(EXTRACT TO READ):

-- START --

Thrive wants to make people happy

Jen Margolis and Scott Simon, the founders of Thrive, at the organization's Lunch Beat event at the House of Blues in October. Photo courtesy Thrive Cleveland.

Thrive, a relatively new Cleveland organization, has one goal: to make people happier. Called a happiness incubator, Thrive was formed in January of 2012 by Jen Margolis, a Cleveland Heights resident, and Scott Simon, who lives in Pepper Pike.

“We wanted to design experiences, habits and spaces that increase happiness, both at work and at home,” said Margolis, who is 37 and lives on Wilton Road.

Thrive came about after Simon spent time with what’s called a “positive psychologist.” “Psychology as a whole looked at what’s wrong,” Margolis said. “Then Martin Seligman, a psychologist at the University of Pennsylvania, flipped that. He thought it made more sense to see what’s working well and build from there.”

Another noted psychologist, Tal Ben-Shahur, also focused on happiness. While a professor at Harvard, Ben-Shahur taught classes about positive psychology and the psychology of leadership. Those two classes are among the most popular courses ever at the university. He went on to form the Wholebeing Institute. Wholebeing is a synthesis of two words: whole person and well-being. The institute believes that to lead a full and fulfilling life, to enjoy a deep and lasting sense of well-being, it is necessary to embrace the whole self.

-- END --

(LIST OF TASKS):
a - Answer these questions from the Thrive article:
(i) In what month and year was Thrive formed?
(ii) Where does Scott Simon live?
(iii) At which university did Tal Ben-Shahur teach?
b - Copy the Thrive article word for word, starting at "Another noted psychologist, Tal" and ending at "the whole self.".

(STORED RECORDS):

-- START --

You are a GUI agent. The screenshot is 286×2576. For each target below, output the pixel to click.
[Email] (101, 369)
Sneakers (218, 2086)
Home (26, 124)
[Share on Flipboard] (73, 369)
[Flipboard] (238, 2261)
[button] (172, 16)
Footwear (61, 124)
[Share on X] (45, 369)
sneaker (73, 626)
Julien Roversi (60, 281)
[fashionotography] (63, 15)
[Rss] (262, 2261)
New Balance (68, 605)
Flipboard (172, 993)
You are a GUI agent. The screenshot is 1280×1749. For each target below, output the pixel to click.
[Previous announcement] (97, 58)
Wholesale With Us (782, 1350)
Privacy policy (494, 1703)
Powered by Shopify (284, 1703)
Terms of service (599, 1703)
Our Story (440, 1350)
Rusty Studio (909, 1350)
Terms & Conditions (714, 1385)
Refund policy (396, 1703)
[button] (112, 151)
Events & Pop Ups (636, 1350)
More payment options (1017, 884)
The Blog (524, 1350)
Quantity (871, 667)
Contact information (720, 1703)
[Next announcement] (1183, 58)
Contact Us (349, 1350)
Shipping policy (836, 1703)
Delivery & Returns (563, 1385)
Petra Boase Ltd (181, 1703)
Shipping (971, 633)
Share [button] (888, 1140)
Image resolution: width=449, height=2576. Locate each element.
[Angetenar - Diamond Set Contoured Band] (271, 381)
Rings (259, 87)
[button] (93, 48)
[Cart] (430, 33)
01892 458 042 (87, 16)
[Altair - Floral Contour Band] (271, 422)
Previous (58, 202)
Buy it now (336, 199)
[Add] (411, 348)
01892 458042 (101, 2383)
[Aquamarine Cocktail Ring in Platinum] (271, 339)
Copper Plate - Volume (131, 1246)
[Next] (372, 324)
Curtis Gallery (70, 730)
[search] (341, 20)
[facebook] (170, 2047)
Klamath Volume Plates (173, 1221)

-- END --

(LIST OF SOLUTIONS):
a -
(i) January 2012
(ii) Pepper Pike
(iii) Harvard

b -
Another noted psychologist, Tal Ben-Shahur, also focused on happiness. While a professor at Harvard, Ben-Shahur taught classes about positive psychology and the psychology of leadership. Those two classes are among the most popular courses ever at the university. He went on to form the Wholebeing Institute. Wholebeing is a synthesis of two words: whole person and well-being. The institute believes that to lead a full and fulfilling life, to enjoy a deep and lasting sense of well-being, it is necessary to embrace the whole self.